Thursday, November 1, 2012

Montana's Success

What are some of the things that all civilizations that crash have in common?

Overuse of natural resources is a big one, whether because of overpopulation or waste or having some grand ideas that are held to be more important than living in balance.

Overpopulation... yep, we are there...
Grand ideas, ideologies, that are more important than living in balance... yep

When I teach archaeology, people are always asking why all those other countries had these great civilizations, the Maya, the Egyptians...and so on... yet Montana did not

Success is thought of as "progress" (whatever "progress" is...if you end up destroying yourselves, is it really "progress"?)

Up until the introduction of the horse in about AD 1650-1700, Montana's Indians lived mostly the same way, hunting and gathering, through different climate changes, changing only the species they focused on hunting or gathering. Certainly there were times they starved in the late winter and early spring. Yet Montana Indians lived pretty much the same way of life for over 11,000 years.

That's a different kind of "success" I'd say.

Friday, July 27, 2012

The Red Paint Cave

"Where did the Salish first come from? We know only the story our old men told our men down from the beginning: the first Salish were driven down from the country of big ice mountains, where there were strange animals. Fierce people who were not Salish drove them south. So in our stories our people have said, 'The river of life, for us, heads in the north.'

After many generations, the Salish held the grounds from way west, eastward, and past the red-paint caves near Helena." -Flathead/Salish elders interviewed by Bon Whealdon in 1923, quoted by Ella Clark in her book "Indian Legends from the Northern Rockies" (University of Oklahoma Press, 1966, p. 107).

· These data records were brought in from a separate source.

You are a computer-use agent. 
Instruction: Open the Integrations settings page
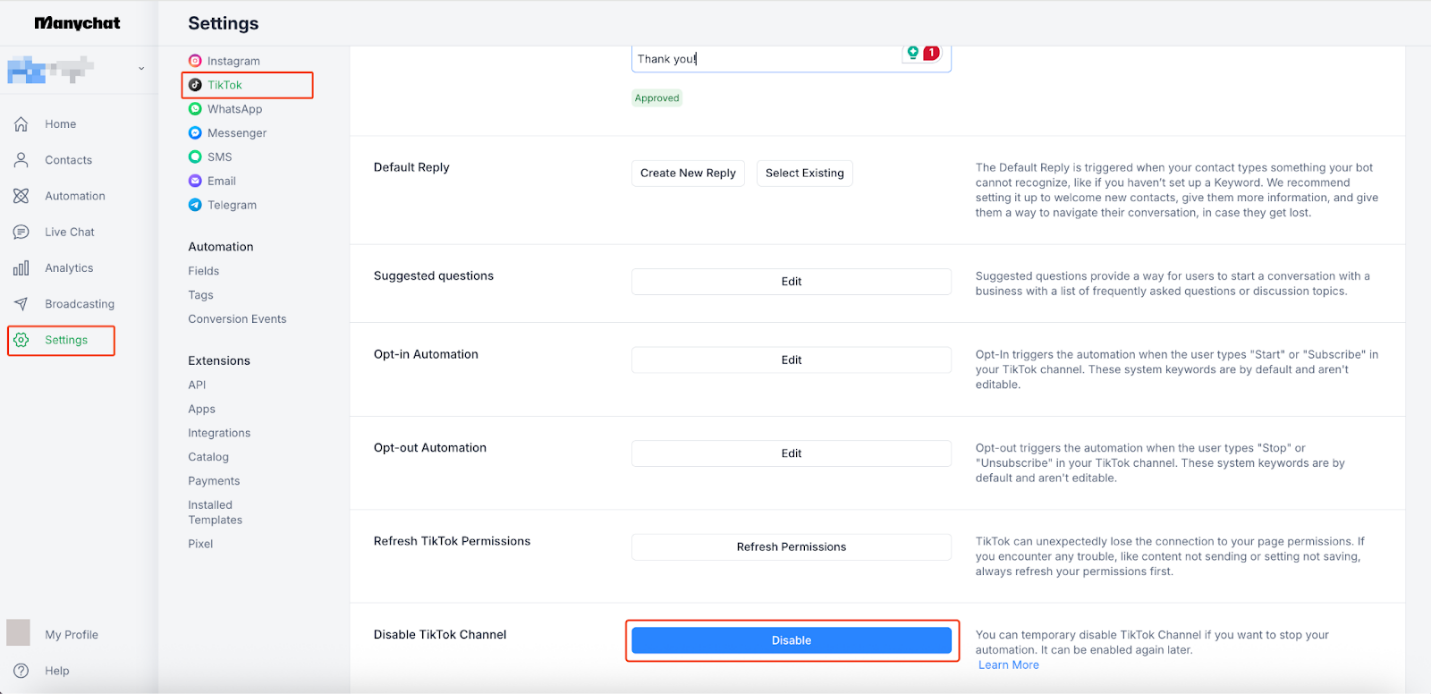(219, 433)
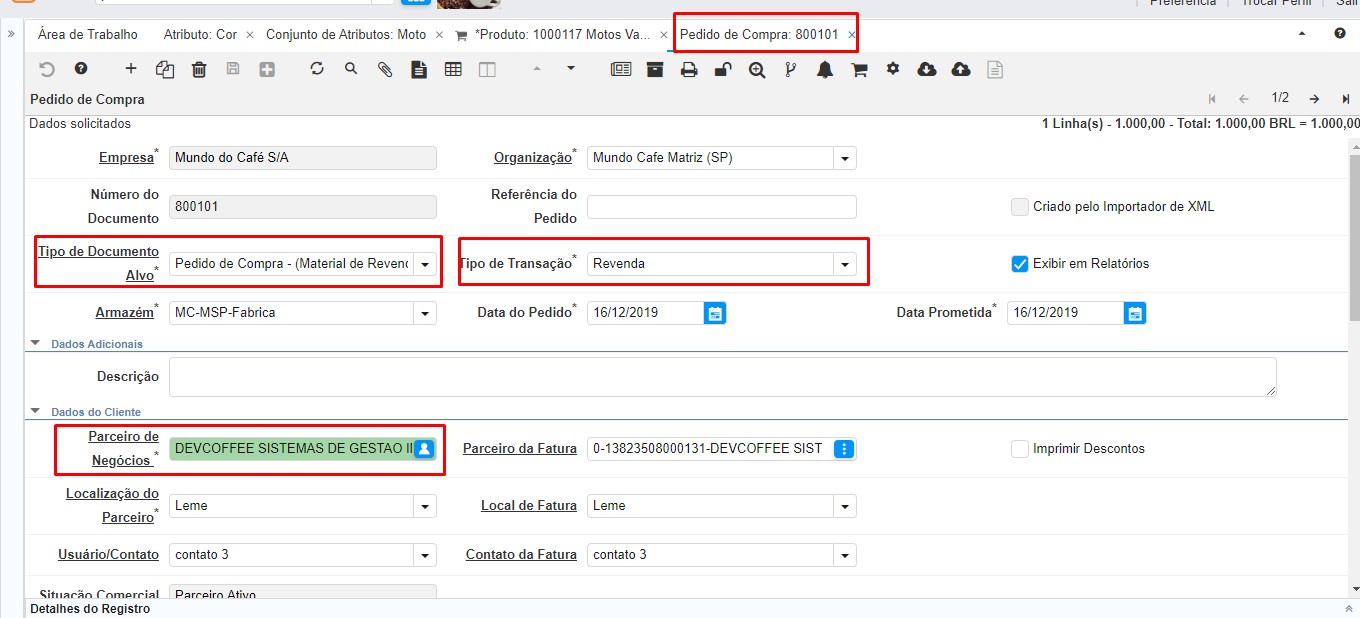
Task: Open the Tipo de Transação dropdown
Action: (x=846, y=264)
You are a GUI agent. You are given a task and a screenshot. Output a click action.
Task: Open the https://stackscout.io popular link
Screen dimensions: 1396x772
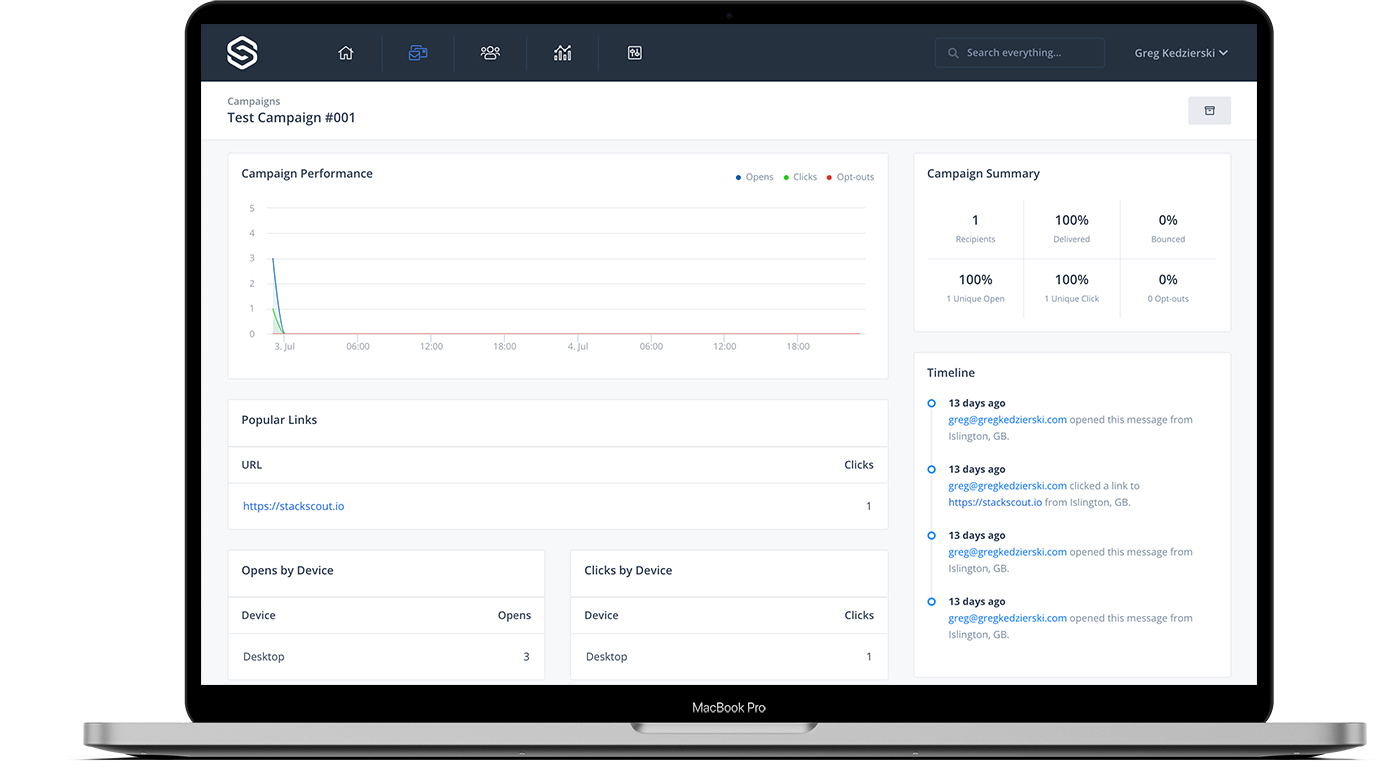(293, 506)
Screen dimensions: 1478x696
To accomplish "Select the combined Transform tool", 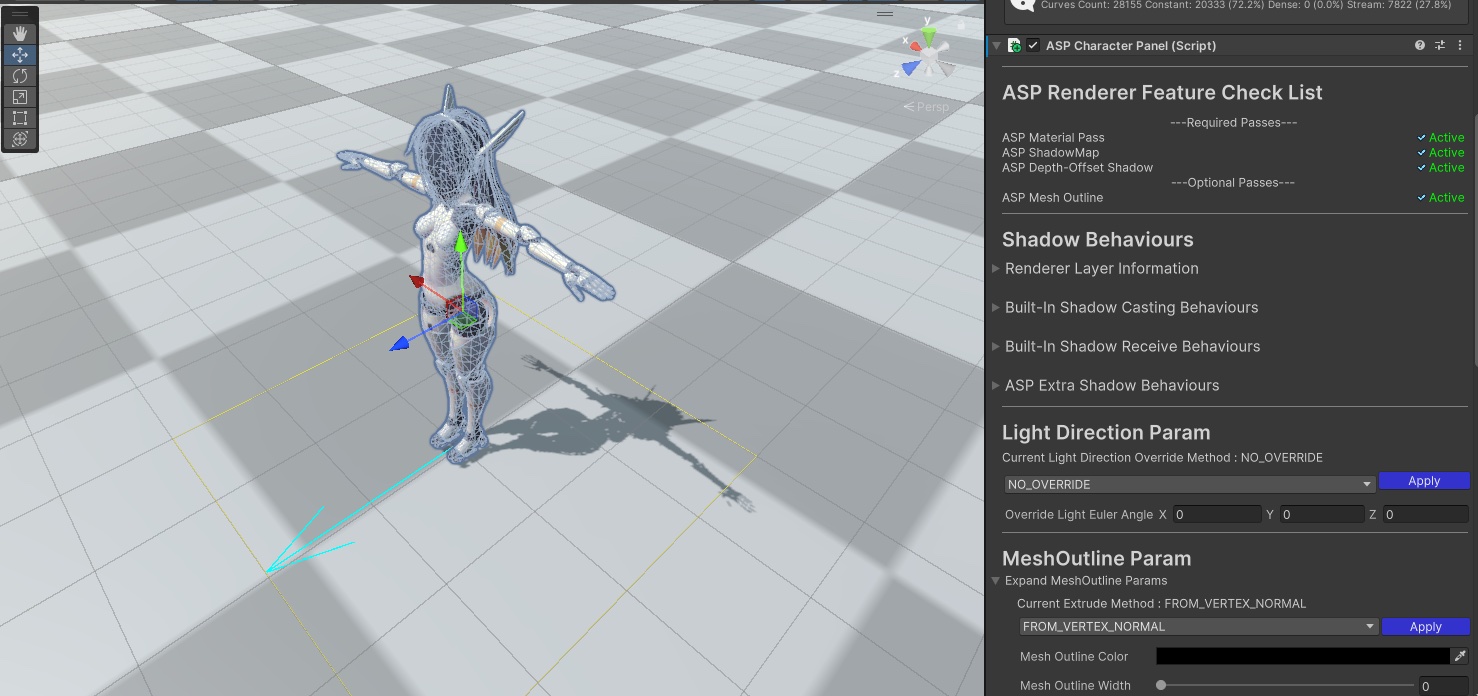I will [20, 139].
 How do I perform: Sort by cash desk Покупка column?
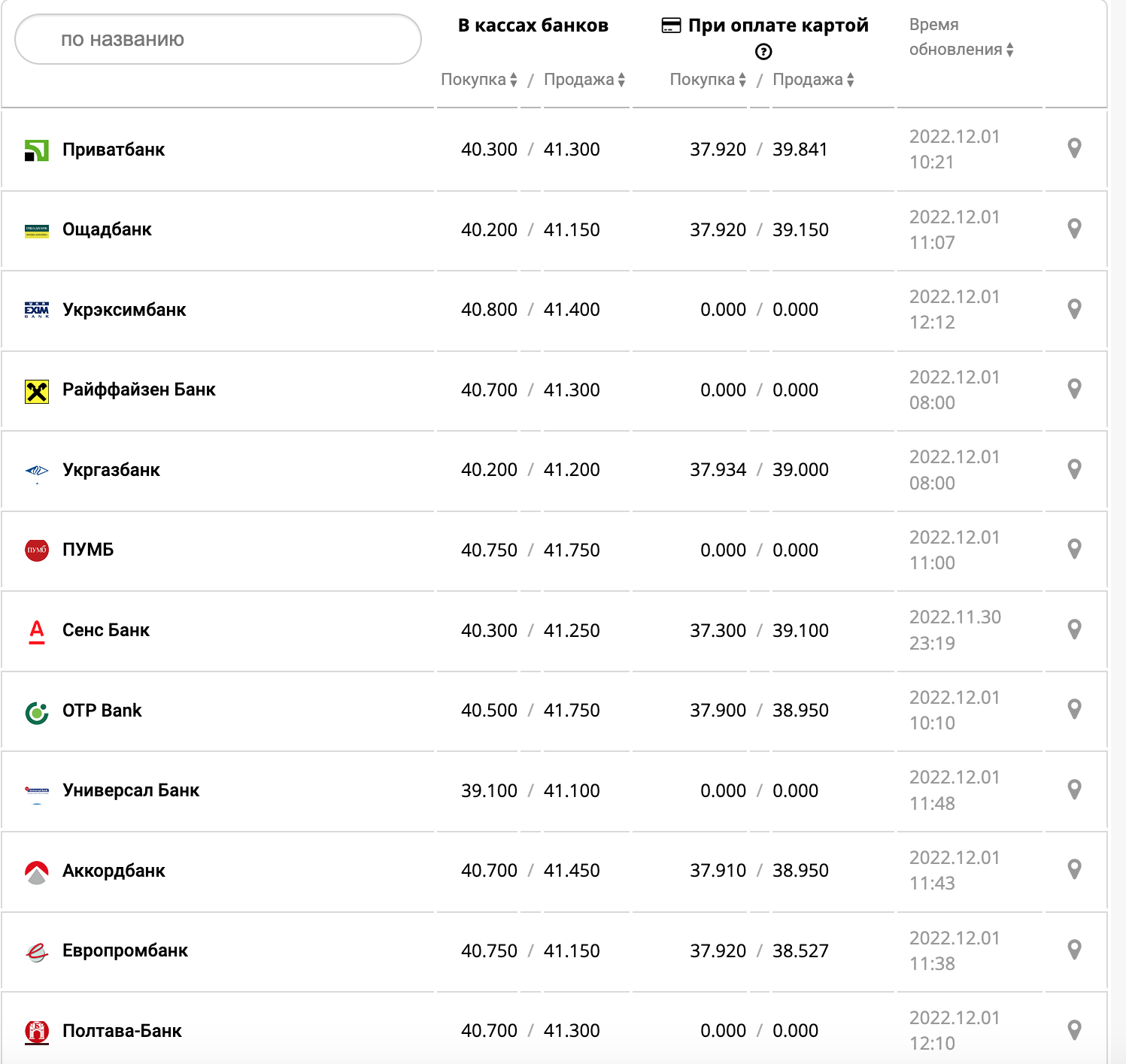(x=479, y=80)
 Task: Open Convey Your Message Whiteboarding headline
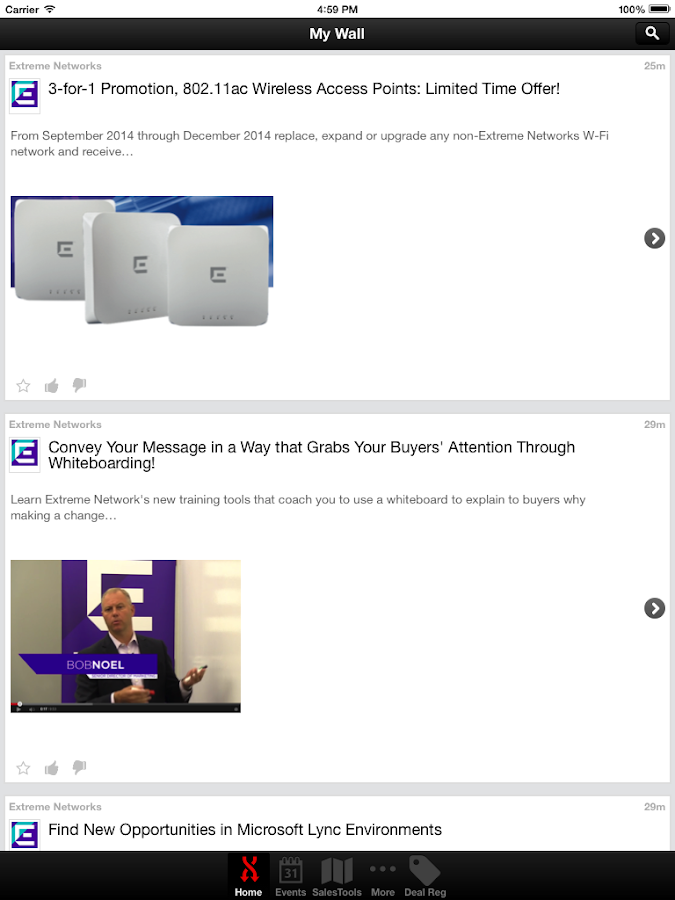click(312, 455)
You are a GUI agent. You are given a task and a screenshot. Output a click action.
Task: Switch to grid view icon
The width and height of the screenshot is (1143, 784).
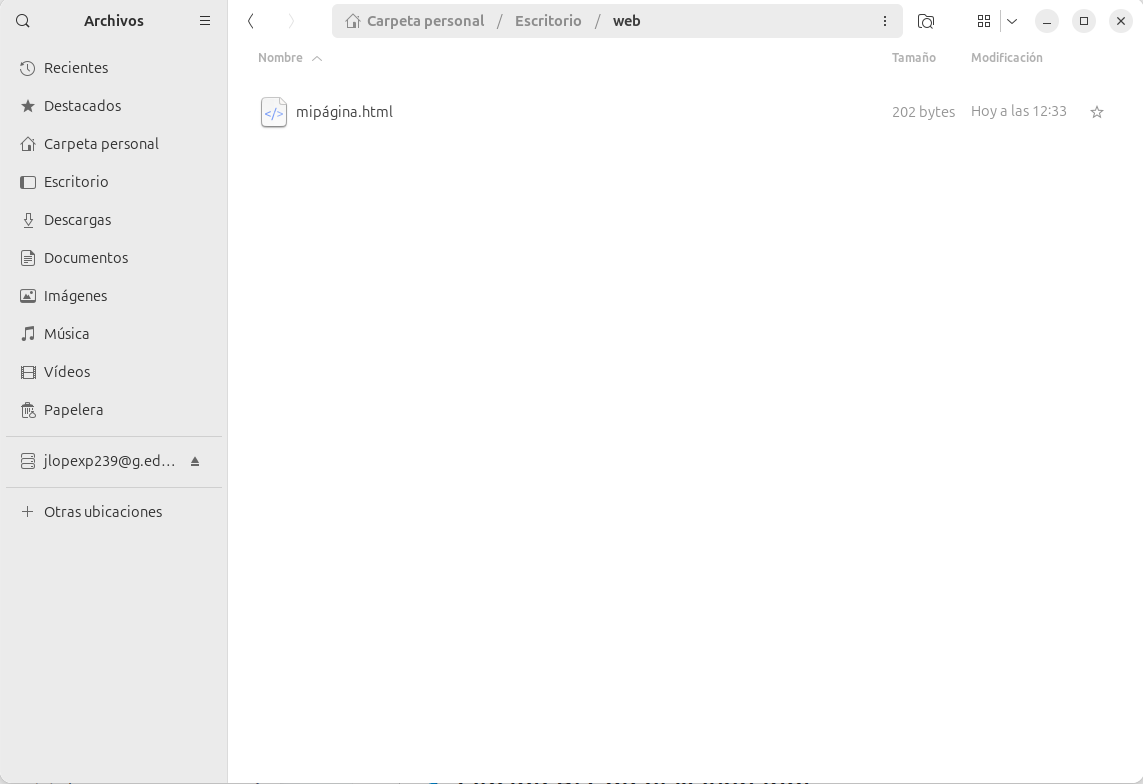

I read this passage in my teens, in the 1970s, when I read all the mythology and Indian history I could. I always wondered, where are these red paint caves? Years later I learned of various red paint (iron oxides, etc.) deposits in the area, along the banks of the Missouri near Townsend, and further away, along some of the road cuts between Helena and Missoula, yet I never heard of any "red-paint caves near Helena," and no one I talked to had either.

When I worked for the Helena National Forest as an archaeologist in the early to mid-1990s, I found a cave in one of the gulches of the Big Belt mountains. Most cave entrances in the Belts are above eye level, but this one was down below the road and looked to be a long crack under the cliffs inclining downward, with lots of loose eroded material sloping down into the cave. I went down, as it was walkable, more like a very large rockshelter really. I always hoped to locate human activity in such places, as that was my job, to document these places.

Once I slid my way down onto the cave floor, I noticed there was a screen set up there, as if someone had been doing archaeology, through there was no record of any such efforts, at least not since the Canyon Ferry surveys of the 1950s by Richard Forbis and Carling Malouf. It was dim of course, but the floor was stable, the room was long and of decent size if my memory serves me correctly, though the ceiling was low. I could see the cave continued back and downward into blackness. Not being a spelunker and aware of cave hazards, I backed off and made my notes, and told myself I would return with some folks and investigate further. Work however had other priorities, and I never returned.

This week I was reading James A. Teit's "The Flathead Group," an extract from "The Salishan Tribes of the Western Plateaus" (45th B.A.E. Annual Report, 1927-28)...On page 340:

"A famous spot for obtaining red paint in the Flathead country was at a'pel yu'tsamen ('possessing red paint'), near Helena. The paint was obtained from a large, long cave under a cliff. As the paint rock was at the head of the cave, and it was quite dark inside, a rope was tied to the waist of the man who went in, so that he might readily find his way back. When the head of the cave was reached the searcher felt with his hands and pulled down blocks of the decomposed rock, returning with as much as he could carry. When he came out he divided the paint among the people, who put it into hide sacks. Long ago the best quality of paint rock from this place was exported by the Helena people to neighboring tribes. After the introduction of horses, parties of Flathead and their allies [their later historical allies included the various Salishan groups, Nez Perce, and sometimes the Shoshoni] gathered paint at this place when passing or hunting near there. It is said that several men lost their lives or were injured in this cave by rocks falling on them. There was also a belief that this cave could open and shut at will, and that several men had been killed by it." (p. 340).

Was this cave I entered the red-paint cave of the Flathead/Salish tradition? Perhaps. The description of the cave is right. The gulches in this area are full of pictographs painted in red on the cliffs. Most of these seem to be related to the vision quest vigil, where the seeker fasted in a lonely place in hope that a spirit-power (Salish: "sumesh") would take pity and grant medicine (spiritual power/ability) to the seeker. Perhaps not. But the caves still await discovery.

I located several interesting places and had a few odd experiences during my job as an archaeologist in the Helena National Forest and over the next few posts, I will relate some of them here. I shall not pinpoint the locations exactly, because people tend to vandalize what they don't understand.